Po zasięgnięciu języka na discordzie i kontakcie z deweloperami JoeQuake, okazało się, że możliwe jest skompilowanie silnika na systemach linuksowych. Oto prosta instrukcja co należy zrobić. Dodam, że sprawdzone na systemie Linux Mint 20, coby jakieś odniesienie było o jakich czasach w ogóle mowa.
Zależności
Po pierwsze, zależności.
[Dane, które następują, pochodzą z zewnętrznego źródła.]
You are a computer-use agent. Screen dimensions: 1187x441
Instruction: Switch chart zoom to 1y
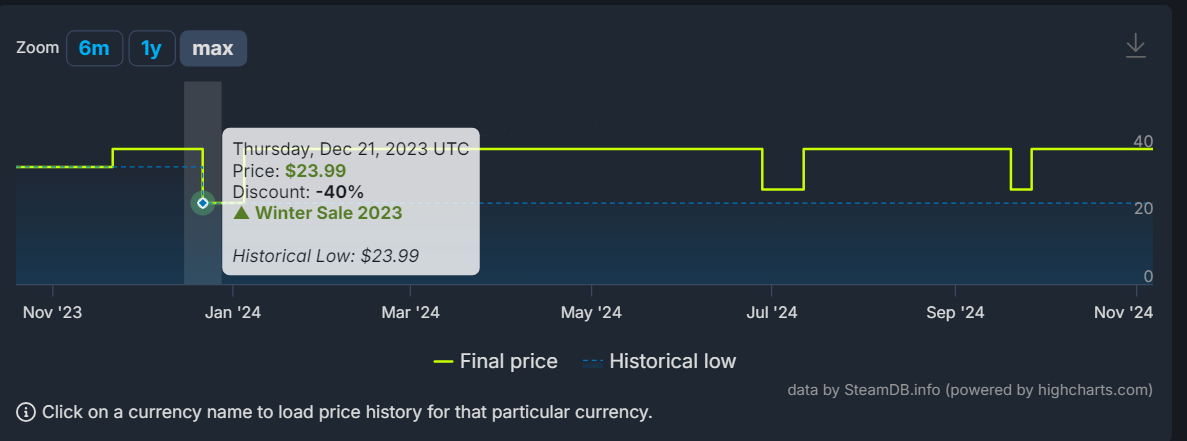coord(151,48)
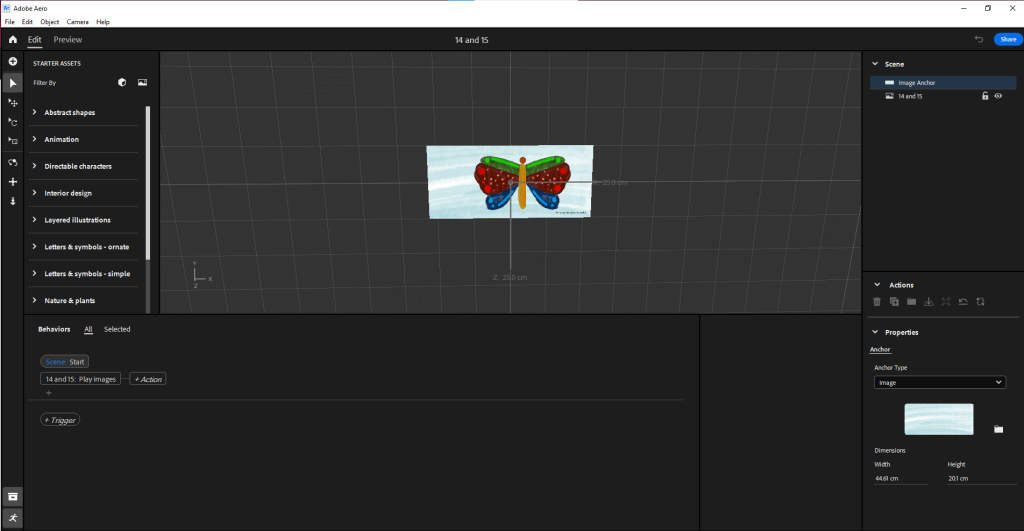Click the duplicate icon in Actions
1024x531 pixels.
click(x=894, y=301)

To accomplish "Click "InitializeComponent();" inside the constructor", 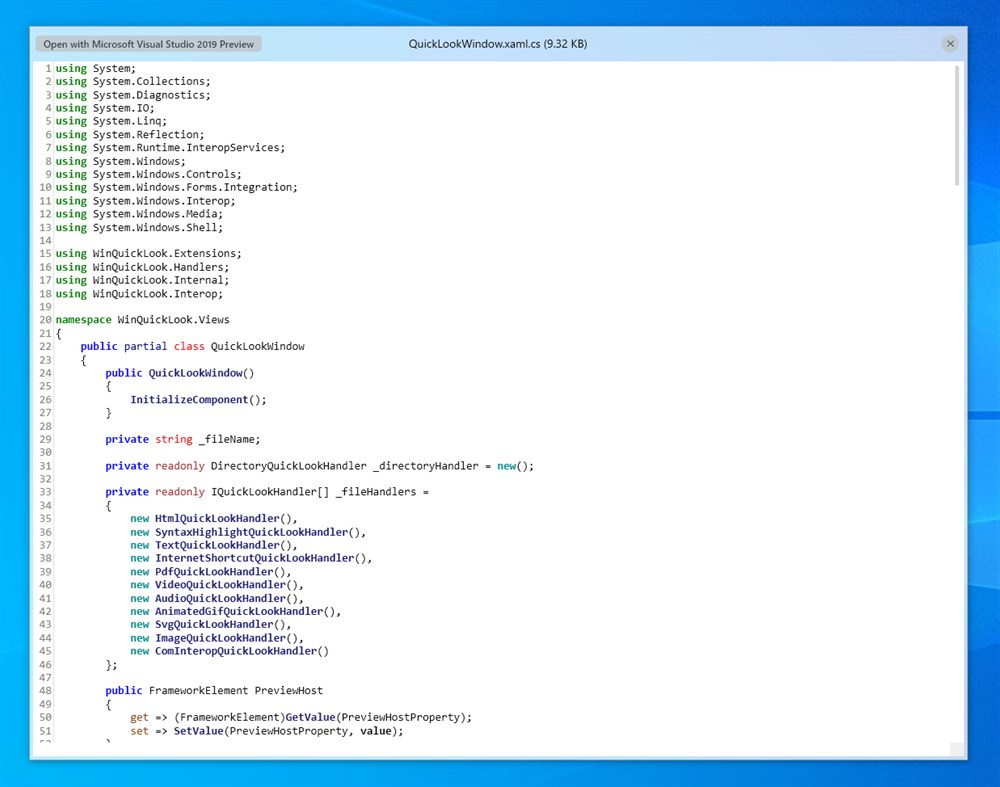I will pos(200,399).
Jeśli o mnie chodzi o to co musiałem doinstalować aby pomyślnie skompilować źródła:
sudo apt install gcc-multilib libjpeg9-dev:i386 libxxf86dga-dev:i386 libxxf86vm-dev:i386 libgl-dev:i386 libpng-dev:i386 libsdl2-dev:i386
Na logikę, jeśli ktoś wam skompiluje binarkę, aby ją uruchomić musicie zainstalować:
sudo apt install libjpeg9:i386 libxxf86dga1:i386 libxxf86vm1:i386 libgl1:i386 libpng16-16:i386 libsdl2:i386
W przypadku mojej dystrybucji paczka libjpeg9-dev:i386 wymagała usunięcia libjpeg-turbo8-dev:amd64 jako, że oba pakiety dostarczały ten sam plik.
Pobranie źródeł
Zródła pobieracie stąd:
https://github.com/kugelrund/JoeQuake/archive/linux.zip
Co da wam plik JoeQuake-linux.zip
Kompilacja źródeł
Możecie sobie to puścić nawet jako skrypt, uruchamiany w katalogu z plikiem https://github.com/kugelrund/JoeQuake/archive/linux.zip:
#!/bin/sh
unzip JoeQuake-linux.zip -d JOELINUX
cd JOELINUX/JoeQuake-linux
mkdir build
cd build
cmake -DCMAKE_BUILD_TYPE=Release ..
make
Plik wykonywalny znajdował się będzie w katalogu:
JOELINUX/JoeQuake-linux/build/trunk/joequake-gl
I w sumie tyle, macie łatwo bo Sphere już dodał́ niedawno obsługę pulseaudio, ja 4 dni szukałem rozwiązania jak silnik wspierał jeszcze dźwięk z OSS - uwierzcie, nic nie działało. Teraz jest gitara, wszystko gra.